On the other hand, a proxy war refers to “armed conflict between two states or non-state actors which act on the behalf of other parties…this takes the form of funding, military training, arms to sustain the war effort”. This can be seen in just how internalised the war has become with Iran indirectly fighting against Saudi Arabia and Israel.
Although the war started as a civil one, by viewing it now through the lens of a proxy war, we can begin to understand how these international actors have and continue to use Syria as a proxy to fight their own wars.
It also means that we can understand which countries are accountable for prolonging the war.
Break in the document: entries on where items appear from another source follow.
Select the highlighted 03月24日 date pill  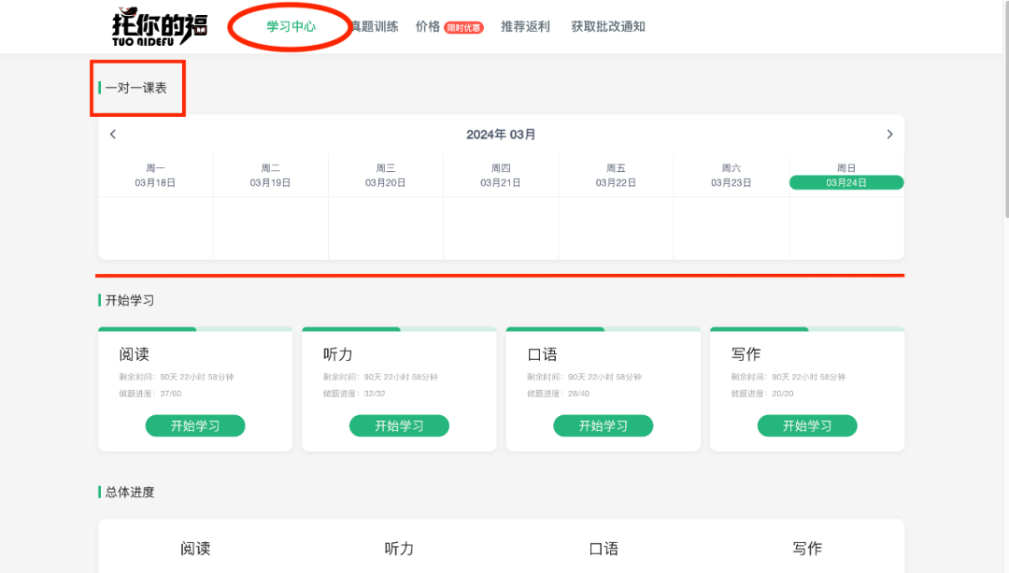[846, 182]
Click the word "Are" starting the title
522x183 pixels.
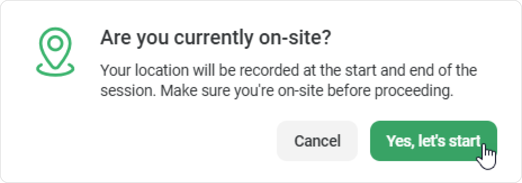tap(116, 38)
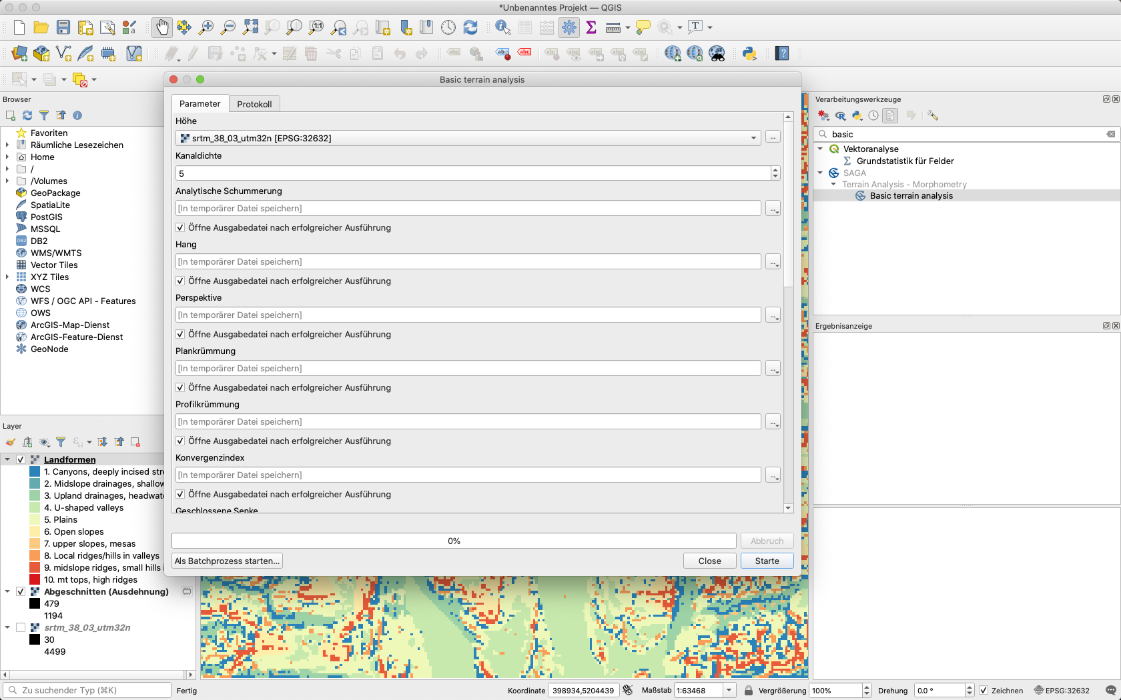Click the Zoom Full extent icon
The height and width of the screenshot is (700, 1121).
tap(250, 27)
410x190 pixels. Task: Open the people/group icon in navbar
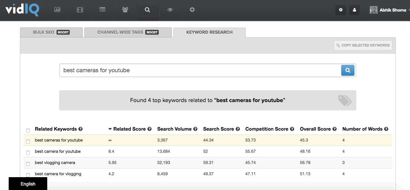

Although there is no doubt that what started 11 years ago in Syria was a civil war. one that was fuelled by the Assad regime discriminating against some Syrians at the expense of privileging others. What we see now is an ever-continuing proxy war driven by international actors.
However, with recent changes in relations between Saudi Arabia and Syria, it may be that Iran will be forced out of Syria. But with Tehran being the biggest provider and financier of Assad’s regime, this is unlikely to be anytime soon. The withdrawal of foreign intervention also doesn’t say much about Syria’s internal conflict amongst its population. It is unlikely that Assad will grant political autonomy to the Kurds and they are unlikely to back down in wanting to establish their own state. The Sunnis are unlikely to want to continue living under Assad’s rule.
With this, it is hard to pinpoint an end to the war anytime soon.